=== Supplied material ===

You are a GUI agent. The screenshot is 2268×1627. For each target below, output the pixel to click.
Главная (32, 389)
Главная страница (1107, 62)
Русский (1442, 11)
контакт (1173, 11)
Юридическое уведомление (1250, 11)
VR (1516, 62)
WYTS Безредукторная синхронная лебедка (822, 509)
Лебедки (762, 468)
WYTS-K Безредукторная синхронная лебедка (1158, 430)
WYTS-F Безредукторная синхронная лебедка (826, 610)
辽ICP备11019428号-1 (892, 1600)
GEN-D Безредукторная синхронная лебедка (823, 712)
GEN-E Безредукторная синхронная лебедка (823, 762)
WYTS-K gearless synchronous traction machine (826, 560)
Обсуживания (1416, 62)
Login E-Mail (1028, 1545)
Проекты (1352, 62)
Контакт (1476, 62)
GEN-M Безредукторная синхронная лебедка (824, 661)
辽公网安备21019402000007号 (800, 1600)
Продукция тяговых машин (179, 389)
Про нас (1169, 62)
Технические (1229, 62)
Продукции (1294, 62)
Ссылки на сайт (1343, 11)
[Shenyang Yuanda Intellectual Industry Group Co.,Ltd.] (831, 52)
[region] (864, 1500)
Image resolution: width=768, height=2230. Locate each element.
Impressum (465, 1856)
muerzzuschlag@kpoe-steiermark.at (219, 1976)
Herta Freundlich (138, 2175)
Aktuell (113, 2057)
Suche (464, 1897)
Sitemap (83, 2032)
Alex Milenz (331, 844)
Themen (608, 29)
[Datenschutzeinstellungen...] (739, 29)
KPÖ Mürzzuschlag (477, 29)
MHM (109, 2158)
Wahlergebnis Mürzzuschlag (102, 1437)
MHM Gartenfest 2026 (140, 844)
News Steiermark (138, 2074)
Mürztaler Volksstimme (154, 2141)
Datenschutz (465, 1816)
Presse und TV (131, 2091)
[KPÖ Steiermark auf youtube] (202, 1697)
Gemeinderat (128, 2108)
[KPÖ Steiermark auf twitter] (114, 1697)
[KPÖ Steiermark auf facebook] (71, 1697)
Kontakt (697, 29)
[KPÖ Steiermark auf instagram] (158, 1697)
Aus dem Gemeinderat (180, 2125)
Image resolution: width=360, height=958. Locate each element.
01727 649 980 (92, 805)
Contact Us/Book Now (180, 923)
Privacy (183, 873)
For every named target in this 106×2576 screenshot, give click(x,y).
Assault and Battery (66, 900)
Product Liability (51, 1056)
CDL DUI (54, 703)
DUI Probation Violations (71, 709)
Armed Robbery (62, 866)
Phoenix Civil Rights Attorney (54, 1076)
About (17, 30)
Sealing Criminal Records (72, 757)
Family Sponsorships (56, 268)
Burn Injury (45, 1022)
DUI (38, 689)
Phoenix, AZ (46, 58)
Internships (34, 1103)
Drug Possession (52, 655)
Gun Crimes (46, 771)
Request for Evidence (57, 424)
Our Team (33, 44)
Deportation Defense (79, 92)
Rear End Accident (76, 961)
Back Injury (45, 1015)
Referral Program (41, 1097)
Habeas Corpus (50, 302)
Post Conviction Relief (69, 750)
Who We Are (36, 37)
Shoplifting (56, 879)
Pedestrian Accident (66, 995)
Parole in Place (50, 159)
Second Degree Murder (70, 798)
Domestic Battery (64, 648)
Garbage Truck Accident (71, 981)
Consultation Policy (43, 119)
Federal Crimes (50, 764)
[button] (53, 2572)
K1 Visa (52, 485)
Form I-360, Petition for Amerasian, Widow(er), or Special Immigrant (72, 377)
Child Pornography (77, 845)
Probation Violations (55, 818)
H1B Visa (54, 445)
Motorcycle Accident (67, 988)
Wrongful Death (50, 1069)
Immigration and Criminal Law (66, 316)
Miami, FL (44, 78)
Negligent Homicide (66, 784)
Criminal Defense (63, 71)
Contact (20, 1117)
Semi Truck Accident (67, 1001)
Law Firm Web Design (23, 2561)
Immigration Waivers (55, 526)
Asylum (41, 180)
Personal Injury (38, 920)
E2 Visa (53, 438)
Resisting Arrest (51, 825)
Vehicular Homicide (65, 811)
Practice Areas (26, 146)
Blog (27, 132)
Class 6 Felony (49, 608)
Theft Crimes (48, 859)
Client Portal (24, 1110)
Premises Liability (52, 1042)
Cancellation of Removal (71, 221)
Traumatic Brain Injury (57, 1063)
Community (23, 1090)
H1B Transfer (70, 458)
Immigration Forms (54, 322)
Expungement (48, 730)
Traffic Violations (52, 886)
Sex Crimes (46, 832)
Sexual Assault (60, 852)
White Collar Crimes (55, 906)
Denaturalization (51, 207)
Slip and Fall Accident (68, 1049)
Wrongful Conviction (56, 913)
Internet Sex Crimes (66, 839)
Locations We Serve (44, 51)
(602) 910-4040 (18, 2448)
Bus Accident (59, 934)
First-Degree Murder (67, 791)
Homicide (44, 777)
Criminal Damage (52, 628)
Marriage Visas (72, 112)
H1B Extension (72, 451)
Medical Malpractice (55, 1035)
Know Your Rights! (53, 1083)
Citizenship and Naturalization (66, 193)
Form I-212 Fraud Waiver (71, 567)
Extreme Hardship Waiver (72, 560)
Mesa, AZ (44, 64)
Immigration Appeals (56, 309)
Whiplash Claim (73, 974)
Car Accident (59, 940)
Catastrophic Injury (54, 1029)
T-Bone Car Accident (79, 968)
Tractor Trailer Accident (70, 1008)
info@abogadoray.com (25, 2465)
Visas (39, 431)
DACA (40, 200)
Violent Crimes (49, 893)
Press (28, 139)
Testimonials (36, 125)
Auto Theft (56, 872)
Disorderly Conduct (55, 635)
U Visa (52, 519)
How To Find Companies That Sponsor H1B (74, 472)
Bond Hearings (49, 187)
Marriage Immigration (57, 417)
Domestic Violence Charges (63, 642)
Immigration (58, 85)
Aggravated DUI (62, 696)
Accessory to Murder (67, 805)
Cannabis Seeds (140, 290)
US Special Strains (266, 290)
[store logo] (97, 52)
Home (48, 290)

===

> Requirement:
For this exercise, repeat each line of the listing exactly.

> Worked solution:
You are a GUI agent. The screenshot is 2268×1627. For each target below, output the pixel to click.
Главная (32, 389)
Главная страница (1107, 62)
Русский (1442, 11)
контакт (1173, 11)
Юридическое уведомление (1250, 11)
VR (1516, 62)
WYTS Безредукторная синхронная лебедка (822, 509)
Лебедки (762, 468)
WYTS-K Безредукторная синхронная лебедка (1158, 430)
WYTS-F Безредукторная синхронная лебедка (826, 610)
辽ICP备11019428号-1 (892, 1600)
GEN-D Безредукторная синхронная лебедка (823, 712)
GEN-E Безредукторная синхронная лебедка (823, 762)
WYTS-K gearless synchronous traction machine (826, 560)
Обсуживания (1416, 62)
Login E-Mail (1028, 1545)
Проекты (1352, 62)
Контакт (1476, 62)
GEN-M Безредукторная синхронная лебедка (824, 661)
辽公网安备21019402000007号 (800, 1600)
Продукция тяговых машин (179, 389)
Про нас (1169, 62)
Технические (1229, 62)
Продукции (1294, 62)
Ссылки на сайт (1343, 11)
[Shenyang Yuanda Intellectual Industry Group Co.,Ltd.] (831, 52)
[region] (864, 1500)
Image resolution: width=768, height=2230. Locate each element.
Impressum (465, 1856)
muerzzuschlag@kpoe-steiermark.at (219, 1976)
Herta Freundlich (138, 2175)
Aktuell (113, 2057)
Suche (464, 1897)
Sitemap (83, 2032)
Alex Milenz (331, 844)
Themen (608, 29)
[Datenschutzeinstellungen...] (739, 29)
KPÖ Mürzzuschlag (477, 29)
MHM (109, 2158)
Wahlergebnis Mürzzuschlag (102, 1437)
MHM Gartenfest 2026 (140, 844)
News Steiermark (138, 2074)
Mürztaler Volksstimme (154, 2141)
Datenschutz (465, 1816)
Presse und TV (131, 2091)
[KPÖ Steiermark auf youtube] (202, 1697)
Gemeinderat (128, 2108)
[KPÖ Steiermark auf twitter] (114, 1697)
[KPÖ Steiermark auf facebook] (71, 1697)
Kontakt (697, 29)
[KPÖ Steiermark auf instagram] (158, 1697)
Aus dem Gemeinderat (180, 2125)
Image resolution: width=360, height=958. Locate each element.
01727 649 980 (92, 805)
Contact Us/Book Now (180, 923)
Privacy (183, 873)
For every named target in this 106×2576 screenshot, give click(x,y).
Assault and Battery (66, 900)
Product Liability (51, 1056)
CDL DUI (54, 703)
DUI Probation Violations (71, 709)
Armed Robbery (62, 866)
Phoenix Civil Rights Attorney (54, 1076)
About (17, 30)
Sealing Criminal Records (72, 757)
Family Sponsorships (56, 268)
Burn Injury (45, 1022)
DUI (38, 689)
Phoenix, AZ (46, 58)
Internships (34, 1103)
Drug Possession (52, 655)
Gun Crimes (46, 771)
Request for Evidence (57, 424)
Our Team (33, 44)
Deportation Defense (79, 92)
Rear End Accident (76, 961)
Back Injury (45, 1015)
Referral Program (41, 1097)
Habeas Corpus (50, 302)
Post Conviction Relief (69, 750)
Who We Are (36, 37)
Shoplifting (56, 879)
Pedestrian Accident (66, 995)
Parole in Place (50, 159)
Second Degree Murder (70, 798)
Domestic Battery (64, 648)
Garbage Truck Accident (71, 981)
Consultation Policy (43, 119)
Federal Crimes (50, 764)
[button] (53, 2572)
K1 Visa (52, 485)
Form I-360, Petition for Amerasian, Widow(er), or Special Immigrant (72, 377)
Child Pornography (77, 845)
Probation Violations (55, 818)
H1B Visa (54, 445)
Motorcycle Accident (67, 988)
Wrongful Death (50, 1069)
Immigration and Criminal Law (66, 316)
Miami, FL (44, 78)
Negligent Homicide (66, 784)
Criminal Defense (63, 71)
Contact (20, 1117)
Semi Truck Accident (67, 1001)
Law Firm Web Design (23, 2561)
Immigration Waivers (55, 526)
Asylum (41, 180)
Personal Injury (38, 920)
E2 Visa (53, 438)
Resisting Arrest (51, 825)
Vehicular Homicide (65, 811)
Practice Areas (26, 146)
Blog (27, 132)
Class 6 Felony (49, 608)
Theft Crimes (48, 859)
Client Portal (24, 1110)
Premises Liability (52, 1042)
Cancellation of Removal (71, 221)
Traumatic Brain Injury (57, 1063)
Community (23, 1090)
H1B Transfer (70, 458)
Immigration Forms (54, 322)
Expungement (48, 730)
Traffic Violations (52, 886)
Sex Crimes (46, 832)
Sexual Assault (60, 852)
White Collar Crimes (55, 906)
Denaturalization (51, 207)
Slip and Fall Accident (68, 1049)
Wrongful Conviction (56, 913)
Internet Sex Crimes (66, 839)
Locations We Serve (44, 51)
(602) 910-4040 (18, 2448)
Bus Accident (59, 934)
First-Degree Murder (67, 791)
Homicide (44, 777)
Criminal Damage (52, 628)
Marriage Visas (72, 112)
H1B Extension (72, 451)
Medical Malpractice (55, 1035)
Know Your Rights! (53, 1083)
Citizenship and Naturalization (66, 193)
Form I-212 Fraud Waiver (71, 567)
Extreme Hardship Waiver (72, 560)
Mesa, AZ (44, 64)
Immigration Appeals (56, 309)
Whiplash Claim (73, 974)
Car Accident (59, 940)
Catastrophic Injury (54, 1029)
T-Bone Car Accident (79, 968)
Tractor Trailer Accident (70, 1008)
info@abogadoray.com (25, 2465)
Visas (39, 431)
DACA (40, 200)
Violent Crimes (49, 893)
Press (28, 139)
Testimonials (36, 125)
Auto Theft (56, 872)
Disorderly Conduct (55, 635)
U Visa (52, 519)
How To Find Companies That Sponsor H1B (74, 472)
Bond Hearings (49, 187)
Marriage Immigration (57, 417)
Domestic Violence Charges (63, 642)
Immigration (58, 85)
Aggravated DUI (62, 696)
Accessory to Murder (67, 805)
Cannabis Seeds (140, 290)
US Special Strains (266, 290)
[store logo] (97, 52)
Home (48, 290)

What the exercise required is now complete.